▶ **Questões propostas**:
(1) De acordo com o texto sobre Guy Debord, qual foi o primeiro filme de Debord e em que ano foi feito?
(2) Copie do texto sobre Guy Debord, sem alterações, o trecho que começa em "Debordar é, ao" e termina em "a citá-lo indiscriminadamente.".

▶ **Texto de base**:
::::::::::
Debordagem é uma escritura à margem, abordagem à deriva, anti-reportagem. Trata-se de uma investigação às avessas, que ao invés de iluminar o seu objeto, procurará retirar dele o excesso de luz, reconduzindo-o à obscuridade de origem. Exatamente o mesmo procedimento que Debord propôs em seu primeiro filme, “Gritos em Favor de Sade”, de 1952. A tela branca sob os diálogos sonoros e completamente negra durante os silêncios.

Debordar é, ao mesmo tempo, o processo oposto ao da sacralização. É a profanação. Profanemos Guy Debord. Dispensemos as fórmulas nas quais ele virou, nos muitos remédios com nomes fantasia dizendo conter o “princípio ativo Guy Debord”. Desembarquemos da mitificação, que o fez cair na boca de políticos, publicitários, jornalistas, que passaram a citá-lo indiscriminadamente.
::::::::::
▶ **Dados fornecidos**:
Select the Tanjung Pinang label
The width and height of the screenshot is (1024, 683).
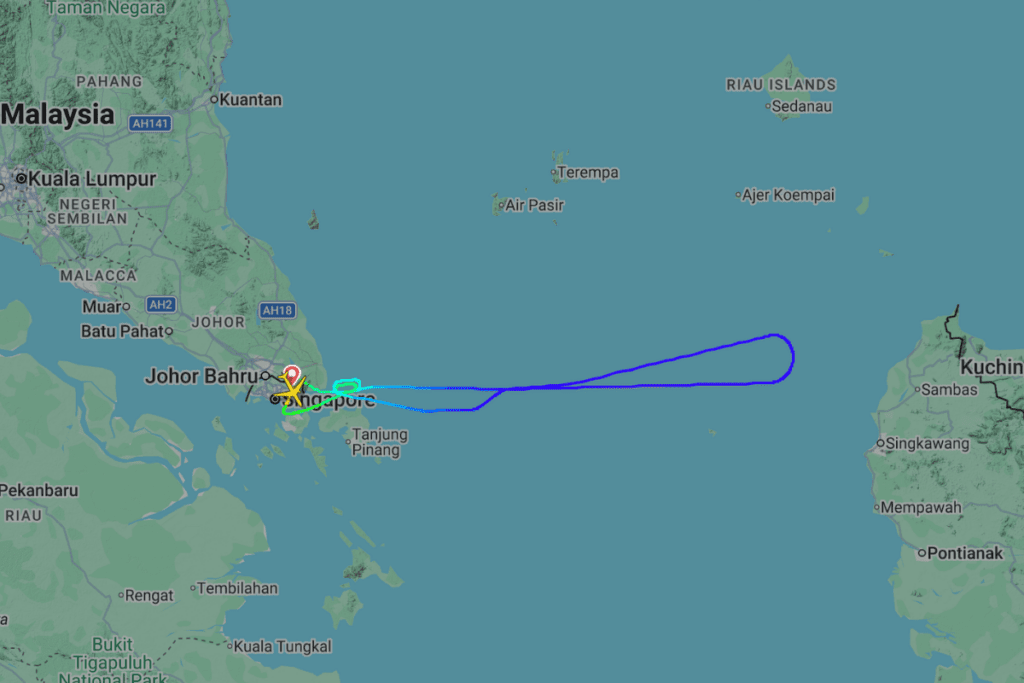(380, 442)
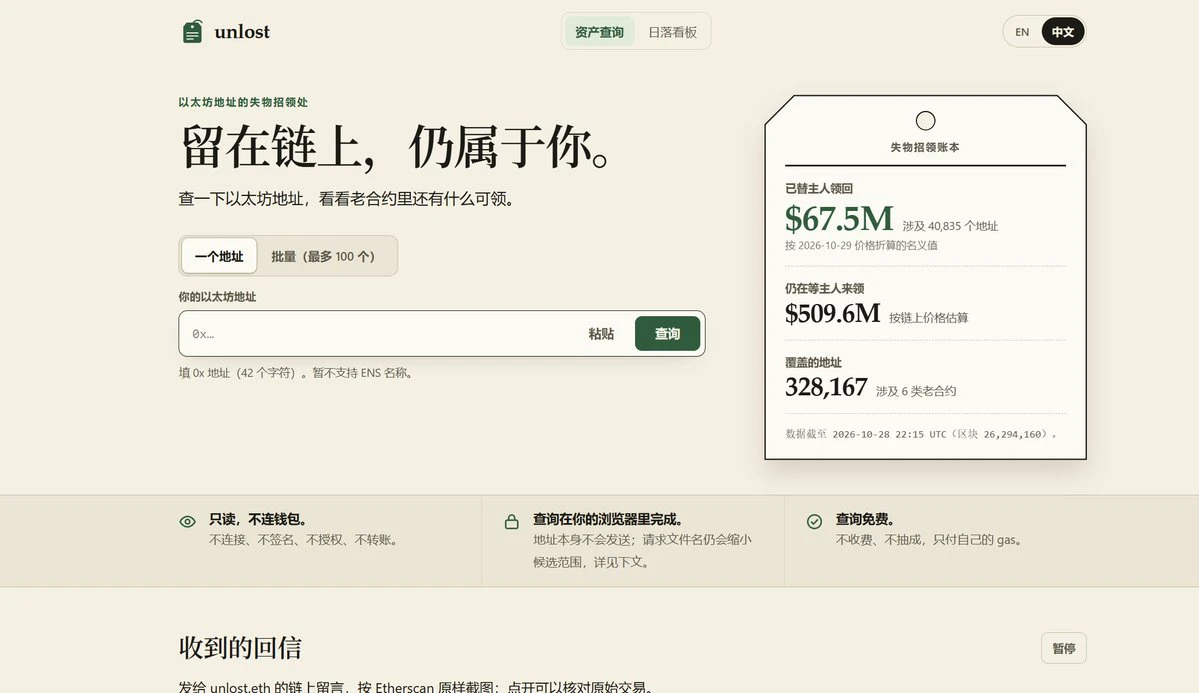Click the unlost green tag logo icon
The height and width of the screenshot is (693, 1199).
click(192, 31)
::::::::::
▶ **Respostas por tarefa**:
(1) Foi "Gritos em Favor de Sade", de 1952.

(2)
Debordar é, ao mesmo tempo, o processo oposto ao da sacralização. É a profanação. Profanemos Guy Debord. Dispensemos as fórmulas nas quais ele virou, nos muitos remédios com nomes fantasia dizendo conter o “princípio ativo Guy Debord”. Desembarquemos da mitificação, que o fez cair na boca de políticos, publicitários, jornalistas, que passaram a citá-lo indiscriminadamente.